It seems like whenever I am leaving Spectrum early in the morning, late in the night, where the line meets between the two, I always just miss the subway and am told it is 20 minutes or so until the next train. It happened again last night and so I flagged down a car on the street to take me home, that wait seeming horribly and painfully long at that time of the night. The driver was some Caribbean dude with a really thick accent who was blasting "Hot Hot Hot" (presumably Arrow's original version of the song). He turned it down long enough to ask me where I was headed and for me to ask how much the ride would cost and then once we were on our way again, he turned up the music again really loud, blasted it. This made me incredibly happy for inexplicable reasons.
The driver told me his brain was his GPS. He tapped the side of his head as he made this statement. I smiled, nodded my head, and continued to bop my head to the music as I watched the things outside the window pass in a blur.
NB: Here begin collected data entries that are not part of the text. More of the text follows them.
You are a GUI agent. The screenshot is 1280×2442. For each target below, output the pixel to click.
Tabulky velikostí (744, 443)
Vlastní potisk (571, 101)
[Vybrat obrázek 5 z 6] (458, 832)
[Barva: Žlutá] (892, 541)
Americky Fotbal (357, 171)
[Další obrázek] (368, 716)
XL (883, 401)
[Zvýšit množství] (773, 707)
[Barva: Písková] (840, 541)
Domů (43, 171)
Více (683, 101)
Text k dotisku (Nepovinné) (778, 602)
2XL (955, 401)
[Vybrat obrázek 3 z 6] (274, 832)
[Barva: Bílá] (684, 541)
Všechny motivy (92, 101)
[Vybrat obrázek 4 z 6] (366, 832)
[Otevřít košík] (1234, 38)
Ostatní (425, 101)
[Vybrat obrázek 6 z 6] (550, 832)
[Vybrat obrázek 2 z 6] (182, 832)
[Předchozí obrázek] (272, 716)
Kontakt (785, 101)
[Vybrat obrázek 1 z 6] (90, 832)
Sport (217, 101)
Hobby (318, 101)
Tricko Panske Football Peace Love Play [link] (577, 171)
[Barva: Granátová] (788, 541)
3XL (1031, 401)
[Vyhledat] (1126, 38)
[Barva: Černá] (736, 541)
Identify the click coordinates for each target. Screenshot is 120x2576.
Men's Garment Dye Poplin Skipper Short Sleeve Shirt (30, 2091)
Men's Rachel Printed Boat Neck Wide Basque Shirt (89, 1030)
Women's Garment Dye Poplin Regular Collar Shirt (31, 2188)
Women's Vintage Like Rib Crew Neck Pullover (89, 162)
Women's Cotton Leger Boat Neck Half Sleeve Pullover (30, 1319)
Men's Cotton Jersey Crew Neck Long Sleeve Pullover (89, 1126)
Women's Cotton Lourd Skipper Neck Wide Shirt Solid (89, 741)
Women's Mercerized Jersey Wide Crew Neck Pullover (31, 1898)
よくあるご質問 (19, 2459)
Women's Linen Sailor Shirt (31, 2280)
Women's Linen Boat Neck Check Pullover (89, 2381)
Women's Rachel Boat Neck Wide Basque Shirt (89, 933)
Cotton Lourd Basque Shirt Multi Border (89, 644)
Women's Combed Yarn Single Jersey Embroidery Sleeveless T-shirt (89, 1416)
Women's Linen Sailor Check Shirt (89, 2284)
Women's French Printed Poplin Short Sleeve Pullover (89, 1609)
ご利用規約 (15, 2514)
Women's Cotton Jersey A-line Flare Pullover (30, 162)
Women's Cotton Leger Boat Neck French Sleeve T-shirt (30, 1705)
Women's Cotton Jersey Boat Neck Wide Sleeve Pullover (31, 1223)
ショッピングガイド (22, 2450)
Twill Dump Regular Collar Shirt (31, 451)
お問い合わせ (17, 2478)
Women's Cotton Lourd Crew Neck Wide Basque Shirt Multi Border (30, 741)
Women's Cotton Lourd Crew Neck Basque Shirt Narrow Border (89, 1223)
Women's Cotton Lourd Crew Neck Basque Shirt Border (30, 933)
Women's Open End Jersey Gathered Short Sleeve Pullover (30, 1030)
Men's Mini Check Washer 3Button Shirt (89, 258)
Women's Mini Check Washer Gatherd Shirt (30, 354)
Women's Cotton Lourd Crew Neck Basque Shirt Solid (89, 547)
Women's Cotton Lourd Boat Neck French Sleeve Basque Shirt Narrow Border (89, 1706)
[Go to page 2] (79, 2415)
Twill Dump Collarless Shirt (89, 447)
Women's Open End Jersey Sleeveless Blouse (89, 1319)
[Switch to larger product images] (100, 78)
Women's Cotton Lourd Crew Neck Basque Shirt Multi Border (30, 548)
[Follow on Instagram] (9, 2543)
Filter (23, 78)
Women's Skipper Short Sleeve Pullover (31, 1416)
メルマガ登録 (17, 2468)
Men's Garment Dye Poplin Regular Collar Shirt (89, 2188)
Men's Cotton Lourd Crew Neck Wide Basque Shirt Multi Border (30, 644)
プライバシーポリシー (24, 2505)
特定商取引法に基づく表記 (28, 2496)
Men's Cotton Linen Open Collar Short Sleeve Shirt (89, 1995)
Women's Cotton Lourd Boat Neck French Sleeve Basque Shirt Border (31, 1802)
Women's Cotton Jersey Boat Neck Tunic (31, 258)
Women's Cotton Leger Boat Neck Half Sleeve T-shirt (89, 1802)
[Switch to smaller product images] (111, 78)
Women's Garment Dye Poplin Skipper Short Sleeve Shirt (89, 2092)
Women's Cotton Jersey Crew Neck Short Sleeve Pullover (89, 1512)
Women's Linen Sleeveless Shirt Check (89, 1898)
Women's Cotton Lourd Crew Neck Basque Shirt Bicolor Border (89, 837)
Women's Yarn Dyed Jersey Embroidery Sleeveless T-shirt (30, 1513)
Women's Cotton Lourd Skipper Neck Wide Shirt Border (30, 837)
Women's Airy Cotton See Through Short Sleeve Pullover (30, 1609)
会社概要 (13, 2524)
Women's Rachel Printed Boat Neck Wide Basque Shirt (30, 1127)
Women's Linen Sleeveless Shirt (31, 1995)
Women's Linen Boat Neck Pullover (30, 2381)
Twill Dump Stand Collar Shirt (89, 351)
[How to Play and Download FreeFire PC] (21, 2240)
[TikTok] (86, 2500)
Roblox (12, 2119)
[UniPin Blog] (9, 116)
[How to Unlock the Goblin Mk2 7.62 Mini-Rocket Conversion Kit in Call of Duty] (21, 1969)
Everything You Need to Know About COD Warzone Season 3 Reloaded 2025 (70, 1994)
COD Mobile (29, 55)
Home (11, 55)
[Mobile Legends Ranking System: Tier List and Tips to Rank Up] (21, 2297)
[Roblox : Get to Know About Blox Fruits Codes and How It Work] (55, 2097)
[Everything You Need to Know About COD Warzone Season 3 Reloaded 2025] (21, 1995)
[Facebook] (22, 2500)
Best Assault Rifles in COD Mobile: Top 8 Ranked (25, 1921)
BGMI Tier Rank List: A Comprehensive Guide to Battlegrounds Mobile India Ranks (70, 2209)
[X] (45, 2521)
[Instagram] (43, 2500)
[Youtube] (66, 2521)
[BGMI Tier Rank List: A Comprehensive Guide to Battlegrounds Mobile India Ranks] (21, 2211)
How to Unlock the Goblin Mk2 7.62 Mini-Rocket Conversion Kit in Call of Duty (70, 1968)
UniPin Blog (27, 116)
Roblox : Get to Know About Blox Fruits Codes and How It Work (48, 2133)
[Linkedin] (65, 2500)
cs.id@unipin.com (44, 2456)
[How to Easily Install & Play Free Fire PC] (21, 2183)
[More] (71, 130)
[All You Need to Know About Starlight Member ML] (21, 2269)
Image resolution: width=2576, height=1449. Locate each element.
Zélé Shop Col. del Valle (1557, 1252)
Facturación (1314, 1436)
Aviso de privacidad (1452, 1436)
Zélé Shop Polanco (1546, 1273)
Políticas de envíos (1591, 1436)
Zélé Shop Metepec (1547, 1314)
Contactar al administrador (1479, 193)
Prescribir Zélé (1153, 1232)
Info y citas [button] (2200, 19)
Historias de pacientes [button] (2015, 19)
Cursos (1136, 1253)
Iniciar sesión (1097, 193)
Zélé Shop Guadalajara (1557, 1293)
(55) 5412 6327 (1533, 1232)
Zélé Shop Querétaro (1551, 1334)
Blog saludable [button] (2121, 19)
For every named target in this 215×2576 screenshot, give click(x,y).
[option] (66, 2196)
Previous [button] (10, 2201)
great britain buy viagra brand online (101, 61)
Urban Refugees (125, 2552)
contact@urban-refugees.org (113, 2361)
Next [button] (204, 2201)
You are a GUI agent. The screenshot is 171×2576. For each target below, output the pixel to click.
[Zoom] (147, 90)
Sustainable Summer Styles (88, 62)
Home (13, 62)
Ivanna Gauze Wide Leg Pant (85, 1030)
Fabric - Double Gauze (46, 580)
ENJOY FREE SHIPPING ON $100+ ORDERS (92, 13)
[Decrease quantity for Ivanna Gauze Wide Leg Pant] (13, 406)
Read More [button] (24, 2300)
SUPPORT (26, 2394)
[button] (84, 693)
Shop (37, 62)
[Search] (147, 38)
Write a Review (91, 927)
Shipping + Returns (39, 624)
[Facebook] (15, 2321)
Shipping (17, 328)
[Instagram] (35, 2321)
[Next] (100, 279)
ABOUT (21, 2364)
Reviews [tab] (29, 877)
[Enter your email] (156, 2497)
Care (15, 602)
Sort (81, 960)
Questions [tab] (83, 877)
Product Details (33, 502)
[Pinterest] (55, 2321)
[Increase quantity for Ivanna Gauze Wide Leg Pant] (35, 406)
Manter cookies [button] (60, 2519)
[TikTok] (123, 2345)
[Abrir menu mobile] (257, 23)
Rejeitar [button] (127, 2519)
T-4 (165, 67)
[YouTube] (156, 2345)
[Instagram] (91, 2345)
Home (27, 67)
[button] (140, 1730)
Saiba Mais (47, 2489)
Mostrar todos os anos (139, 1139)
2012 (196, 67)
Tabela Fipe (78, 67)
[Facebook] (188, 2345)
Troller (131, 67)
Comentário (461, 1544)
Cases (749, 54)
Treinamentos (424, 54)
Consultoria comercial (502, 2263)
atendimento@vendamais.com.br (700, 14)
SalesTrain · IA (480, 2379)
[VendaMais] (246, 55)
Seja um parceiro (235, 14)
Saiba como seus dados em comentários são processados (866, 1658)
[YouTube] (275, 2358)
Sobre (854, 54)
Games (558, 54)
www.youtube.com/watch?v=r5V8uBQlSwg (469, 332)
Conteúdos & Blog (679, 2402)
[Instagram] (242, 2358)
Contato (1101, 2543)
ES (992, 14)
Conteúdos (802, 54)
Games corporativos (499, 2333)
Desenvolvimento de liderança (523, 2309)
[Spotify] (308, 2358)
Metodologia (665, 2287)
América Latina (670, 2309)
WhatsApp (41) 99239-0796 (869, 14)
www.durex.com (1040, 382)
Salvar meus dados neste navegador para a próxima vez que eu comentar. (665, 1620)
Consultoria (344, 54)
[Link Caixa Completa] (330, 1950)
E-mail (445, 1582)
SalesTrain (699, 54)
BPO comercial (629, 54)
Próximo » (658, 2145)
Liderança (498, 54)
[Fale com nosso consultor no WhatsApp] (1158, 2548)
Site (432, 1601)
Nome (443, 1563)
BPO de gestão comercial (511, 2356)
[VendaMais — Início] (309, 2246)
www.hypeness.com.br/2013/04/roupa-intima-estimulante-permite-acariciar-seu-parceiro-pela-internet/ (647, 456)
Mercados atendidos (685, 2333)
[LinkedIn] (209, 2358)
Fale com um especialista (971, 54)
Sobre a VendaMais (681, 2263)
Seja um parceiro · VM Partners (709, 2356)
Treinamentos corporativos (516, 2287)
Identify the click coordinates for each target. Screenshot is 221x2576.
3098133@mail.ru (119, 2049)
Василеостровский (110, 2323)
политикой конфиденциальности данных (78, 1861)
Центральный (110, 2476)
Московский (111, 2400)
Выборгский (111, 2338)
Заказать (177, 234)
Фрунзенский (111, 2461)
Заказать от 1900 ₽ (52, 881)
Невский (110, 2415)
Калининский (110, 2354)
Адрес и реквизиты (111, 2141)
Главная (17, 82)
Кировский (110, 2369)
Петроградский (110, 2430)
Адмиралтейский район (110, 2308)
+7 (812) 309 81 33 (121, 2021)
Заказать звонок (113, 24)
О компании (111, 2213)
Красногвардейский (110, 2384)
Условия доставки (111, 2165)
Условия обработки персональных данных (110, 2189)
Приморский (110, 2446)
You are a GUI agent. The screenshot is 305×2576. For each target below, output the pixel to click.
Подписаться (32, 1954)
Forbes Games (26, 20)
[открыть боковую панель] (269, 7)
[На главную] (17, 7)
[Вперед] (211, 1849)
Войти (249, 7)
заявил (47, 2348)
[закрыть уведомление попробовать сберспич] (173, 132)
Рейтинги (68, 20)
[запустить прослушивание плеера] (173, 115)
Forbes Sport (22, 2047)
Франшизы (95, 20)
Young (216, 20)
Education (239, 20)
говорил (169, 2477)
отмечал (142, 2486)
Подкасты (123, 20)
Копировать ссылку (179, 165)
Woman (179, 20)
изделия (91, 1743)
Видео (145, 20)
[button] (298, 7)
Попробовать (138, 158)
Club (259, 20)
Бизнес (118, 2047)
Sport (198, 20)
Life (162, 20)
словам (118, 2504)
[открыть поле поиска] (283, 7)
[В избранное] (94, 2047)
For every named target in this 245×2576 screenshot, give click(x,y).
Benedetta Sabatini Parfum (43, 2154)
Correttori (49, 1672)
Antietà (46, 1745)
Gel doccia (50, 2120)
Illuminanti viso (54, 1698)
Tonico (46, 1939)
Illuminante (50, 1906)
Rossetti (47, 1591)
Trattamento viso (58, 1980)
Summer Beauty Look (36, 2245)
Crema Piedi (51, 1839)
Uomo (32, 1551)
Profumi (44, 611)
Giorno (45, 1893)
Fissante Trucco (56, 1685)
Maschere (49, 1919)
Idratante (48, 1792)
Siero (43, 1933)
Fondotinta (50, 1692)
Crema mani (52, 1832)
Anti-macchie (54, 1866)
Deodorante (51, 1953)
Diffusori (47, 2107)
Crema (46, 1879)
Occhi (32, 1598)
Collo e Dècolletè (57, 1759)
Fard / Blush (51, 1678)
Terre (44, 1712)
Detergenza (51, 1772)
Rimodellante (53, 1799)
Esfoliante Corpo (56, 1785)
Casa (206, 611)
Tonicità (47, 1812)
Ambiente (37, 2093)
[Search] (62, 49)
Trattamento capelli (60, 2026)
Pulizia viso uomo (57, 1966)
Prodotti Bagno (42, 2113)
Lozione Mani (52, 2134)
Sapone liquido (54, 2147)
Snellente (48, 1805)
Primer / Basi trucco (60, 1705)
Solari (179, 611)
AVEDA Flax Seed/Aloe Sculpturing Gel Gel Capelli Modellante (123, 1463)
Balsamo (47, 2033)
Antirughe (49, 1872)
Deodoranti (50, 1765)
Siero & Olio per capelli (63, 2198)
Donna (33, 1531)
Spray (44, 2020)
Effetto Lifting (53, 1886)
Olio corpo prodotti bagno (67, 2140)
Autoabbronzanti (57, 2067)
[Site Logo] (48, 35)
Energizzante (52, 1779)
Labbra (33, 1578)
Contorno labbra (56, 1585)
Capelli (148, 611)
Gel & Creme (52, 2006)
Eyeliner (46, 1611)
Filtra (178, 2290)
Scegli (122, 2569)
32 is going to be the year. There is no reason not to be happy, no reason not to go out, no reason not to talk to someone. I am letting everything go, trying to, every fear, every grudge, and embracing what there is to embrace, the things in front of me.
32 is also bringing me much better luck with boys. At Metropolitan last night, I talked to this guy who a year or two or three ago (time blurs like that), I had hit on at Mattachine and gotten nowhere with. It was clear that he was really into me last night, and that felt really good, but also weird. I wondered what had changed, but only for a little, because 32 is not going to be the year about worrying about such things. We exchanged numbers and I left to go to Spectrum. And then at Spectrum, some crazy British guy, quite cute, came up to tell me that I was really beautiful. We chatted for a bit before starting to make out. He said a lot of things, at one point saying he wanted to bend me over and fuck me. Real romantic stuff. Despite how I was not looking to get bent over and fucked by a cute British guy, by anyone really, last night, I let him drag me into some bedroom where we made out for a bit. He tried closing the door, which wouldn't close. The door bouncing back open each time he tried to close it was a sign, a signal from someone to walk back out that door. I told him I was going to go dance, that I wasn't looking to get bent over and fucked. I danced around to some songs I didn't know, songs without words.
The comfort, the joy, in that car ride home came from not only recognizing this song, but also from hearing words, from a human voice giving order and shape to the world, things feeling hot, hot, hot because the voice said it was so. The driver hummed along and the world could not have gotten much better then in that particular moment.